An article from Ben Paynter at Good Magazine about Gary Well’s work in the Austin Police Department to use a computer program to improve crime witnesses’ identification of suspects.
an excerpt
“It’s an experimental protocol designed by Gary Wells, the guru of eyewitness reliability—or rather, unreliability. The director of social sciences at the American Judicature Society’s Center for Forensic Science and Public Policy, Wells has been working on lineups since the 1970s, but in the past 20 years exonerations of hundreds of prisoners based on DNA evidence—after many had been convicted in part based on good-faith eyewitness testimony—have made his task all the more urgent. Wells doesn’t want to merely understand witness identification. He wants to fix it.”
“Attorney General Janet Reno asked Wells to head a task force on new lineup guidelines for states, and he proposed new practices drawn from his research. All lineups should be blind, he said—the cops administering them shouldn’t know who the suspects or fillers are. There should only be one suspect per lineup. Witnesses should be clearly advised that a suspect might not be in the lineup. And statements of confidence should be recorded verbatim at the time of the pick, because witnesses with any uncertainty have been known to talk themselves into their choices as time passes.”
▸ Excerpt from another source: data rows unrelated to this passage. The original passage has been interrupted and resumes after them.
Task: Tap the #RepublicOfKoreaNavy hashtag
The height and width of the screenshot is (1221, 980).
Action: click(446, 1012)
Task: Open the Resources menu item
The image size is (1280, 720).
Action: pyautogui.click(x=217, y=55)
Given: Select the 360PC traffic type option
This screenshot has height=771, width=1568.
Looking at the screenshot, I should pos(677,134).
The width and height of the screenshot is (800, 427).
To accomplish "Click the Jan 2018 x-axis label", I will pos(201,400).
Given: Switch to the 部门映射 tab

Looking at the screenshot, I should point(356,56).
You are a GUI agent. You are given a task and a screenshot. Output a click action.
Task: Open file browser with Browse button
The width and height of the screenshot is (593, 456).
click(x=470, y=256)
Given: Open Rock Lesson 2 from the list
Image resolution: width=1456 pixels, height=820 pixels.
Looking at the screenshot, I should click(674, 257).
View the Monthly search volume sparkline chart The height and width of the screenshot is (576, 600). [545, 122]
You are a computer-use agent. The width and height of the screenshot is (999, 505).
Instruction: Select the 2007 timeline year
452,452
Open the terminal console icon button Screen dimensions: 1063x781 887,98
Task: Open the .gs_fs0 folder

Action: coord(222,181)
“In 2006, Wells designed a new study protocol. The tests wouldn’t just be blind but “computer blind”—the computer itself could offer prerecorded instructions to ensure lineups were done uniformly. After officers created a lineup, the photos would also be digitally shuffled so they couldn’t pass along the location of their suspect to anyone running the lineup. That eliminates the chance of lineup administrators giving off any cues—subtle nods, coughs, or the suggestion to pay closer attention to any one photo—that might be used, unconsciously, of course, to tip witnesses off to prime suspects. The computer would even randomly decide whether to run a sequential lineup or a simultaneous one.”